Upon adding these properties, the CMS can detect the language when publishing content. Below are 2 scenarios where the language detection feature can been triggered.

The first scenario is when one language, which is different than the current language branch (English), has been identified.

Response from the API via the Console

Language Detection operation has completed
Language: French, 

ISO-6391: fr

In this example, French text was used on a page set to English. This triggers an error message in the CMS to alert the user of the language mismatch.

The second scenario is when multiple languages which are different than the current language branch(English) have been identified.
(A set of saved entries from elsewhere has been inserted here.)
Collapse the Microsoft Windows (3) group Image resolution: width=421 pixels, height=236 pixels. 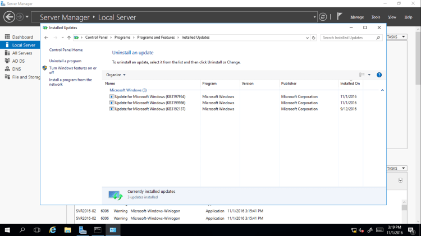click(x=382, y=90)
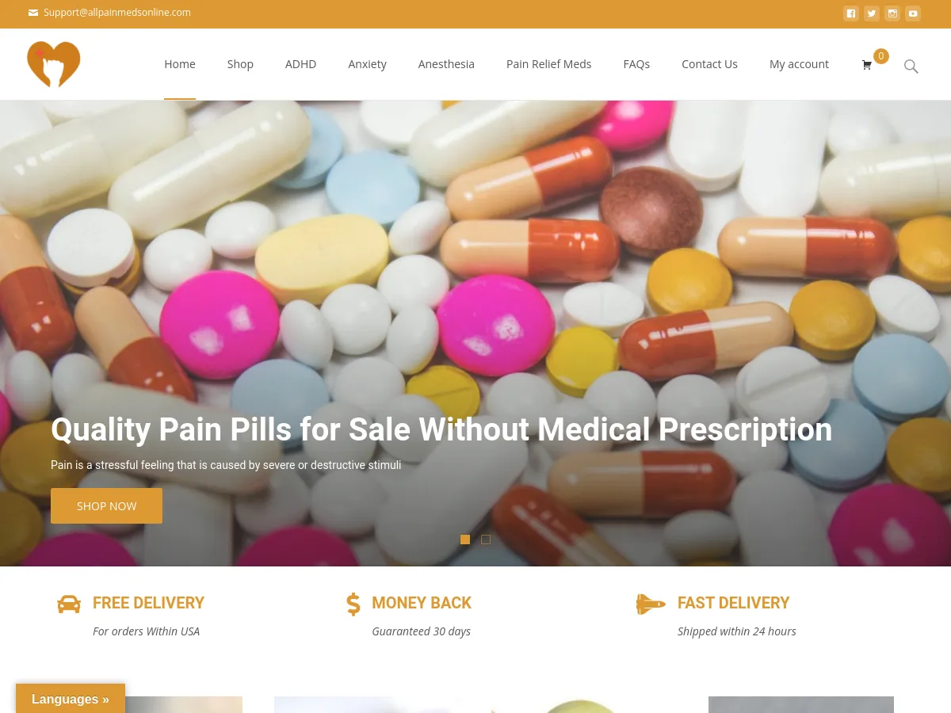Click the support email envelope icon

(x=33, y=13)
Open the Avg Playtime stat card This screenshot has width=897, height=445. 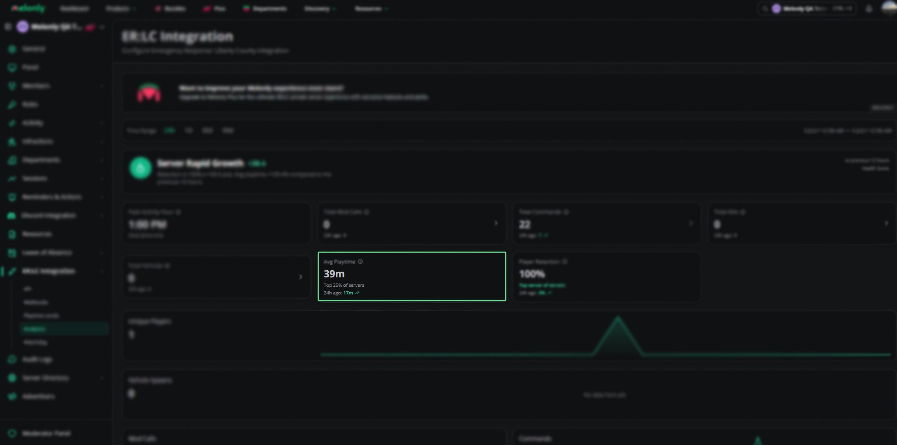(412, 276)
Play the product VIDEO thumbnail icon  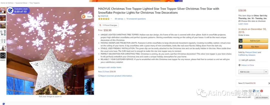coord(3,56)
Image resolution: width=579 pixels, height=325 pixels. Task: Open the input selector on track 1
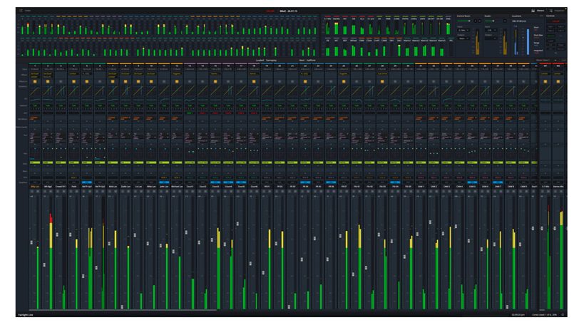pos(35,68)
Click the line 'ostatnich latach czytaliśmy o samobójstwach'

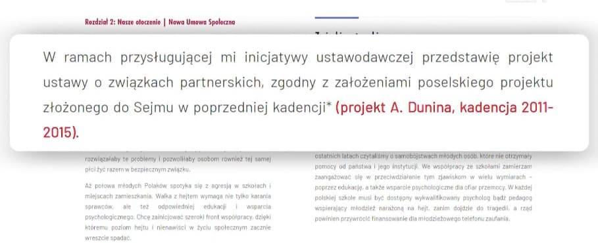423,156
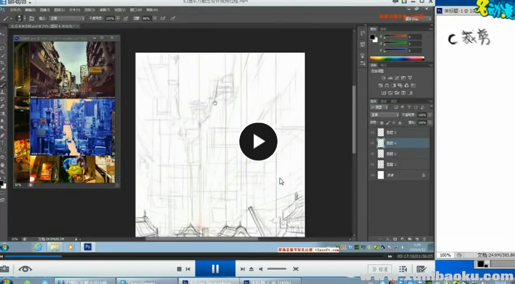
Task: Click Photoshop icon in inner taskbar
Action: pyautogui.click(x=88, y=247)

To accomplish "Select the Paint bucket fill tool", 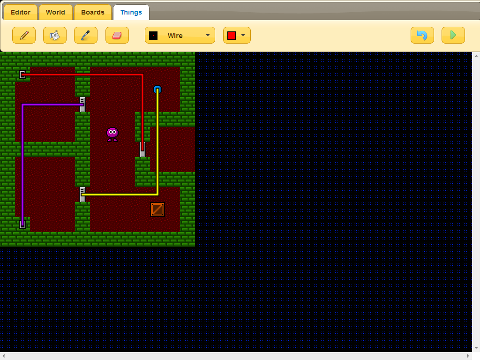I will (x=55, y=35).
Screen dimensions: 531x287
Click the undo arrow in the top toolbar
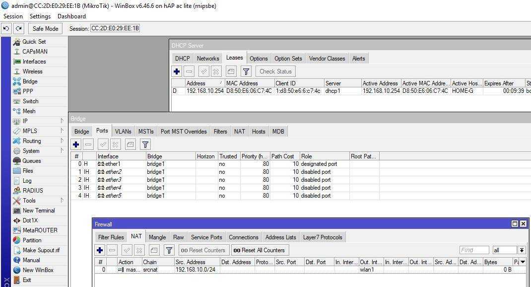click(6, 29)
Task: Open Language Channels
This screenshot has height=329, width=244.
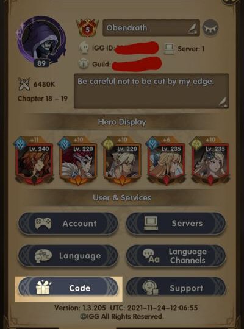Action: (x=176, y=256)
Response from the API via the Console

Language Detection operation of a page has completed
Number of properties used for Language Detection is : 8
Language: English, ISO-6391: en, Confidence Score: 0.98
Language: English, ISO-6391: en, Confidence Score: 0.96
Language: English, ISO-6391: en, Confidence Score: 0.99
Language: French, ISO-6391: fr, Confidence Score: 1
Language: English, ISO-6391: en, Confidence Score: 0.96
Language: Italian, ISO-6391: it, Confidence Score: 1
Language: English, ISO-6391: en, Confidence Score: 0.96
Language: German, ISO-6391: de, Confidence Score: 0.99

In this example, the language detection feature has found French, Italian, and German text on a page in English. An error message is displayed in the CMS to inform the user of this issue.